··· Data to use ···
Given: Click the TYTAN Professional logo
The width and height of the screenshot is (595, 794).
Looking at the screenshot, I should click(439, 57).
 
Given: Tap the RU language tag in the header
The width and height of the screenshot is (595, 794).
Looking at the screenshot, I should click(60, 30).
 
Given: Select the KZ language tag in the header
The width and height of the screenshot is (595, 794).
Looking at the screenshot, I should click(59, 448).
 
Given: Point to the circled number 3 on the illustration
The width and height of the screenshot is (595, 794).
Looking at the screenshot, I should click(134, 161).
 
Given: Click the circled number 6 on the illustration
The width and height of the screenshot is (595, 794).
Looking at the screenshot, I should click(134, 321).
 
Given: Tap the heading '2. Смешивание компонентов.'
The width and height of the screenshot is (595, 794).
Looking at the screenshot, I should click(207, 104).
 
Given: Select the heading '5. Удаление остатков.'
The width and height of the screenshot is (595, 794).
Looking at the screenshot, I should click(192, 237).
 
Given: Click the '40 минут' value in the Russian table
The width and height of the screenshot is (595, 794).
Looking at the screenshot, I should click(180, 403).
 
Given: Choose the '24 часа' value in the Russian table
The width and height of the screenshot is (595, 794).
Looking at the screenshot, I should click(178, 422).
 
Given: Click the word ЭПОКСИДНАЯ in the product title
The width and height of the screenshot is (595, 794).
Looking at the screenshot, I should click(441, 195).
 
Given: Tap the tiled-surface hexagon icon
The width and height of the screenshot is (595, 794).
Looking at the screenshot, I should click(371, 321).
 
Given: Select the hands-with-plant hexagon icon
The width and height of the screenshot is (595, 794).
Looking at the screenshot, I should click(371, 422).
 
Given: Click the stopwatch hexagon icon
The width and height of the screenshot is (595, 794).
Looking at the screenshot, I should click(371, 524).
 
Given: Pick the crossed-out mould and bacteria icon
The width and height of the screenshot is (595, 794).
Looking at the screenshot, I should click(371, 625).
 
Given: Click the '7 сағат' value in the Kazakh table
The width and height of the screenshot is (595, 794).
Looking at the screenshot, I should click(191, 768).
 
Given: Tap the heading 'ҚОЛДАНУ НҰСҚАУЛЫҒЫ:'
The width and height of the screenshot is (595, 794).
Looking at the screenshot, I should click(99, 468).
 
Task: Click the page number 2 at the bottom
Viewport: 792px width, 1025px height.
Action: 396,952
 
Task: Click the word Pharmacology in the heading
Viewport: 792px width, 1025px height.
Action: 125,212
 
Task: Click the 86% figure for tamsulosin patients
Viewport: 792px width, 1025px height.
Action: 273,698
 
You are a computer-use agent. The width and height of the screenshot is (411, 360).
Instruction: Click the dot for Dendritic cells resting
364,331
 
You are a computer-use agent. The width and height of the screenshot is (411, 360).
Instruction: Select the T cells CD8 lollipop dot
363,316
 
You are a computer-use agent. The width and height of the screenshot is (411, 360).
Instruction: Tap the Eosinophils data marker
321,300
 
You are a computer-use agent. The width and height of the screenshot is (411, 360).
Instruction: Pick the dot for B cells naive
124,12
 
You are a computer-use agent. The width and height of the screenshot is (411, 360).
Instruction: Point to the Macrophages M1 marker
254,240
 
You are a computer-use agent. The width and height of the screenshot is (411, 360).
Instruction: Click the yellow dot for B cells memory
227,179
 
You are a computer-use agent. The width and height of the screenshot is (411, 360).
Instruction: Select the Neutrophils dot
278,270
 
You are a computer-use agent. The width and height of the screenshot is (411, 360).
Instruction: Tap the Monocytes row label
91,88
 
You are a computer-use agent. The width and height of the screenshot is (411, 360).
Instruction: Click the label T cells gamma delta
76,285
···
→ **Activity**: In the entries above, find each line with "table" and copy it.

→ **Result of this exercise**:
Given: Click the '40 минут' value in the Russian table
Given: Choose the '24 часа' value in the Russian table
Given: Click the '7 сағат' value in the Kazakh table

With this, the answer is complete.